# Doordash customer says he'll add a tip on the app



## Uber00 (Dec 6, 2015)

This is BS right?

Can a customer add a tip after the delivery on doordash?


----------



## BigJohn (Jan 27, 2016)

There is no way to add a tip after the order is placed. Only at the time of the order can a tip be added.


----------



## Disgusted Driver (Jan 9, 2015)

Well that's ok! It's not much different than our lying uber pax. They can tip on the app later but if they say they will, they never do.


----------



## Kodyhead (May 26, 2015)

BigJohn said:


> There is no way to add a tip after the order is placed. Only at the time of the order can a tip be added.


I checked my order from a few nights ago and it looks like you can but I doubt most users have enough to go through the support faqs lol


----------



## peteyvavs (Nov 18, 2015)

If you believe customers when they say they will put tip in app, You also still believe Santa is going to bring you a new car for Christmas.


----------



## dlearl476 (Oct 3, 2017)

peteyvavs said:


> If you believe customers when they say they will put tip in app, You also still believe Santa is going to bring you a new car for Christmas.


Yep. The one sure way of knowing you'll get stiffed is when the pax tells you they'll leave you a "good tip."

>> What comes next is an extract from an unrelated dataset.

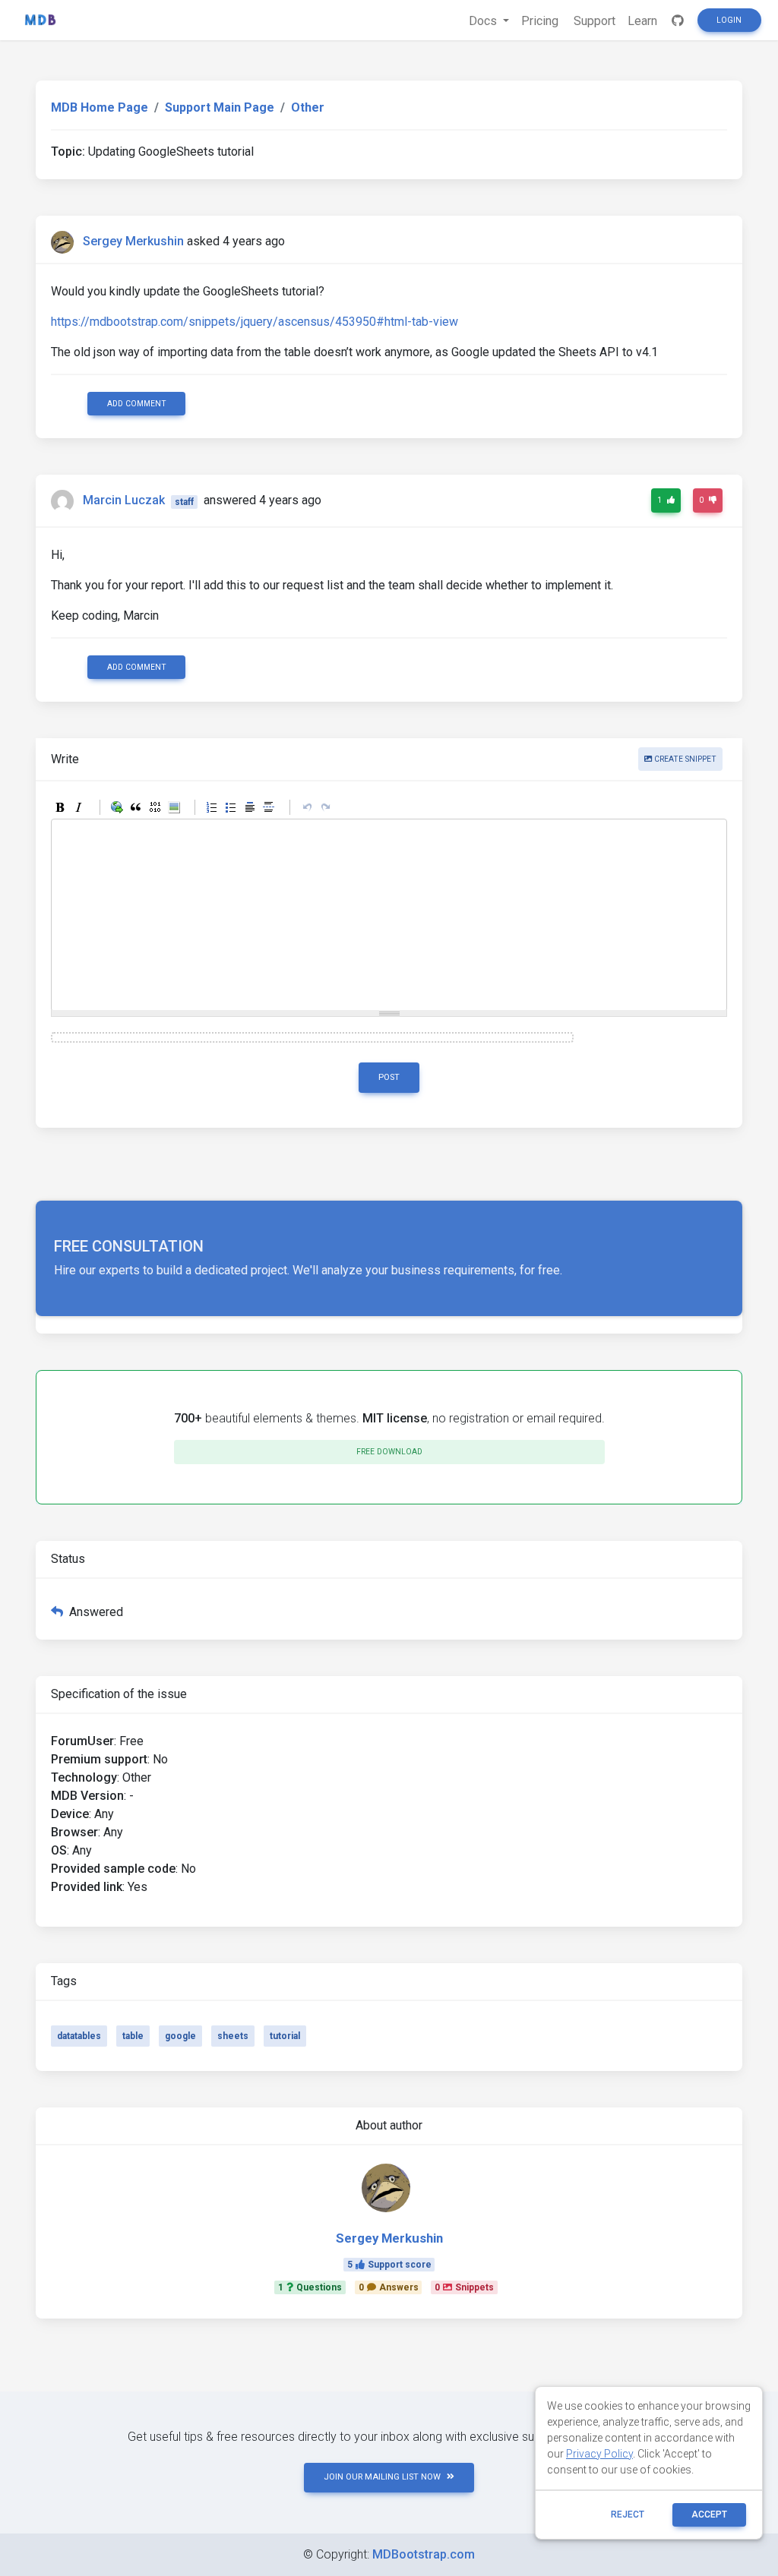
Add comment (136, 404)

I kind of miss driving regular uber (I only do eats now) because I used to change my rating to 1 star on riders that didn't tip. I also never gave anyone 5 stars unless they tipped in cash. (I did generally go back and adjust ratings to 5 stars on pax that left a good tip in app)


----------



## MHR (Jul 23, 2017)

I can’t see too many customers being motivated enough by our stellar service to file a support case to increase a tip amount.

Hell, I don’t know that I’d be motivated enough to do it knowing how worthless support can be.


----------



## rideshareapphero (Mar 30, 2018)

At what point during the delivery did they tell you they were going to add the tip later?


----------